Reading Ana’s first encounter with Christian reminded me of the first book I read that detailed the first sex act, Peyton Place. I was at least 20 at the time and still a virgin (this is important to note). The book, film, and TV show had faded from the spotlight years before I happened upon my mother’s copy. I remembered seeing the film a few years earlier, but that was a time when anything controversial was filtered in film. You had to know the keywords used during pivotal scenes to understand what they were talking about. The courtroom scenes relied on Legalese to keep the censors at bay. The book was an eye-opener, especially for someone whose mother sheltered her from anything too explicit. I understood the general mechanics of sex but didn’t know how it would feel, especially the first time. Lucky for me, Peyton Place took the reins and told me that it would hurt and there would be blood. I remember thinking about that on my wedding night. I wondered if the hotel would sue us if they couldn’t get the stains out (yes, guilty conscience trumps carnal anticipation).

After reading Ana’s inauguration into sexuality, it made Peyton Place look like a sixth-grade health class textbook! I decided immediately that my husband should read this book. Why? I remembered comments from men who read excerpts from the book state that it didn’t turn them on. When I told my husband I wanted to see the film, he said that he read an article stating that women get turned on by thoughts instead of images while men are the opposite. If he reads it without – ahem – losing his objectivity, he might be able to learn more about women (particularly the one he’s been married to for 37 years). He might read it, he told me the other day.

When you get past all the sex and the Dominant/Submissive chapters, you have a love story told in first person. Anastasia Steele meets Christian Grey when she interviews him as a favor to her sick roommate. The chemistry is overwhelming, and Ana spends most of the interview trying to ignore it while reading her roommate’s questions. When Christian shows up at her job, she tells herself it’s a coincidence, but it doesn’t take much more for her to realize that Christian is pursuing her – and she reluctantly likes it. I say reluctantly because she’s not fond of receiving extravagant gifts. When Christian shows Ana his playroom and hands her a contract describing the limits of their arrangement, she’s completely unprepared for the world she’s asked to enter.

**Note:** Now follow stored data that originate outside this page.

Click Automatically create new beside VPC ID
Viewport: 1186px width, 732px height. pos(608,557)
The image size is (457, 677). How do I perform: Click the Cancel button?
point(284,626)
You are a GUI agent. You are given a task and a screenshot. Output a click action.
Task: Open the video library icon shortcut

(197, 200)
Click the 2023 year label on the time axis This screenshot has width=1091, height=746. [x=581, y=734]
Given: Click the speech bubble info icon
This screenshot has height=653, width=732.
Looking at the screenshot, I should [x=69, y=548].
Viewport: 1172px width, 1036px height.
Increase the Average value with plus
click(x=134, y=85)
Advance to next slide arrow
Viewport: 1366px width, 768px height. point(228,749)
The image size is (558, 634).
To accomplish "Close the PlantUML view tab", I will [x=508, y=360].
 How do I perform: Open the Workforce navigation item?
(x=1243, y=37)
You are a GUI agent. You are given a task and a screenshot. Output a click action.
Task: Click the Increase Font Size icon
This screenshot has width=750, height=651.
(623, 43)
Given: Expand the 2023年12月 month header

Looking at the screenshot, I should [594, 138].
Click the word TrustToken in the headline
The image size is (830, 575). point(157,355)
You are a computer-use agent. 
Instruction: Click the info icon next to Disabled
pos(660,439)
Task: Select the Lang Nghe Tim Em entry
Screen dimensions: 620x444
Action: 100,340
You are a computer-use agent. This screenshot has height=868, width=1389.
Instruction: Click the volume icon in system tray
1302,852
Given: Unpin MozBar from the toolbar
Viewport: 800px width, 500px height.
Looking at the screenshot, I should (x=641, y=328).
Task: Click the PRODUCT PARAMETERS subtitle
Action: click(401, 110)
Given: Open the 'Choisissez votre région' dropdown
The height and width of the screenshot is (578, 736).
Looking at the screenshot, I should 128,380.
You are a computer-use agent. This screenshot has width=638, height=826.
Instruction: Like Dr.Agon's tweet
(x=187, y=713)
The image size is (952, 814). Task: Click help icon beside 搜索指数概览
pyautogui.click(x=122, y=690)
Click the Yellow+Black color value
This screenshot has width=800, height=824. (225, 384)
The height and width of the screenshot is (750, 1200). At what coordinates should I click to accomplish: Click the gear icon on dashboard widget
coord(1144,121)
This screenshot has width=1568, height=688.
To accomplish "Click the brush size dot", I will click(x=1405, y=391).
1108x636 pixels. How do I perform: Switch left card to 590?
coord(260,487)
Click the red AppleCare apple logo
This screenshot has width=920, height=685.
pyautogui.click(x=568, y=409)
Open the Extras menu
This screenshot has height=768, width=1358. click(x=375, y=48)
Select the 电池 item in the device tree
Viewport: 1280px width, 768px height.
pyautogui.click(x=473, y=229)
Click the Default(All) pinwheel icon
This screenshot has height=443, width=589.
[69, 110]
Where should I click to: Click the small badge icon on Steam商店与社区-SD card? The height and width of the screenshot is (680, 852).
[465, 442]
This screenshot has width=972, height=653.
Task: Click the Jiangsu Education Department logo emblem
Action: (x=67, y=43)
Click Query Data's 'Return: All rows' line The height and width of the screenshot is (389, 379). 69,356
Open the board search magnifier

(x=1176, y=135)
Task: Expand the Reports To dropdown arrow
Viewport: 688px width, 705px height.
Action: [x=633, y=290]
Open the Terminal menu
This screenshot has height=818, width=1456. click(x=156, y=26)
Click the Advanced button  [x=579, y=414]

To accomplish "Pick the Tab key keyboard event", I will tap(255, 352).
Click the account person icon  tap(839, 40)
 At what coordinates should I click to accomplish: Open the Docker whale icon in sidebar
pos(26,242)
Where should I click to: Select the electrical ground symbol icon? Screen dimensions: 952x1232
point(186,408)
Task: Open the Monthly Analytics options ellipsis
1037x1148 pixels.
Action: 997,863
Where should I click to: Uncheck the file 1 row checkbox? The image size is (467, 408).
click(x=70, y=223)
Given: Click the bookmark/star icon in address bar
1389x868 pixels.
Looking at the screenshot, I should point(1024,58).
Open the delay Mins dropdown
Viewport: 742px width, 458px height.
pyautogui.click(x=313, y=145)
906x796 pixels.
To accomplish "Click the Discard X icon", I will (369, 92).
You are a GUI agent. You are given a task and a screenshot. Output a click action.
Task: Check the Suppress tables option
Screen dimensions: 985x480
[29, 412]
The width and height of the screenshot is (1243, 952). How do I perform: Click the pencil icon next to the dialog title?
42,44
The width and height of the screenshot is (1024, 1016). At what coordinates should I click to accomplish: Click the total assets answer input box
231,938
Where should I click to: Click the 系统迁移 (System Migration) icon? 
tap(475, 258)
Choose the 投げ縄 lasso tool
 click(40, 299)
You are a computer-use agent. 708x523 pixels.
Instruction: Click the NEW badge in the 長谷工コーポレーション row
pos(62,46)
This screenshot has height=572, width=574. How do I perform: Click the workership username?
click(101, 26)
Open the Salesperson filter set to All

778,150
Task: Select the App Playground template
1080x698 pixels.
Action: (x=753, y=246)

Ana soon discovers that being in love with a man who cannot return it is as painful as being a Submissive. Christian treats the “arrangement” like a professional contract. Terms like “genital clamps” glare at the reader in the contract Ana must decide whether or not to sign.

To relate anything more of the plot would be a spoiler.

However, I can tell you that Fifty Shades of Grey is a good read — especially if you want more than a Harlequin romance. Ana is an intelligent, independent woman preparing for a career in publishing. She is no pushover. Christian is young but every bit the CEO – control is what he feeds on.

E. L. James even inserts a bit of comedy when Ana and Christian meet each other’s parents. On the surface, they’re boyfriend and girlfriend; but there is so much more going on between glances and stares. She writes not just Ana’s feelings and sensations, she paints a picture of Christian’s stares. His gray eyes seem to change tone with his emotions. Hence, Fifty Shades of Grey can also refer to his eyes – but that’s my take as an artist.

For anyone who feels intimidated by the shock of seeing expletives in print, try to put that feeling aside. Those words have purpose. They’re not merely there to shock. For example, the difference between “f—ing” and “making love” has to be illustrated. If the language is G-rated, everything else falls flat.

My recommendation is to buy Fifty Shades of Grey. I borrowed it from our local library and now regret that I’ll have to return it. I plan on reading the rest of the trilogy, and it would have been nice to consult the first book to jog my memory – or just reread it on the spur of the moment.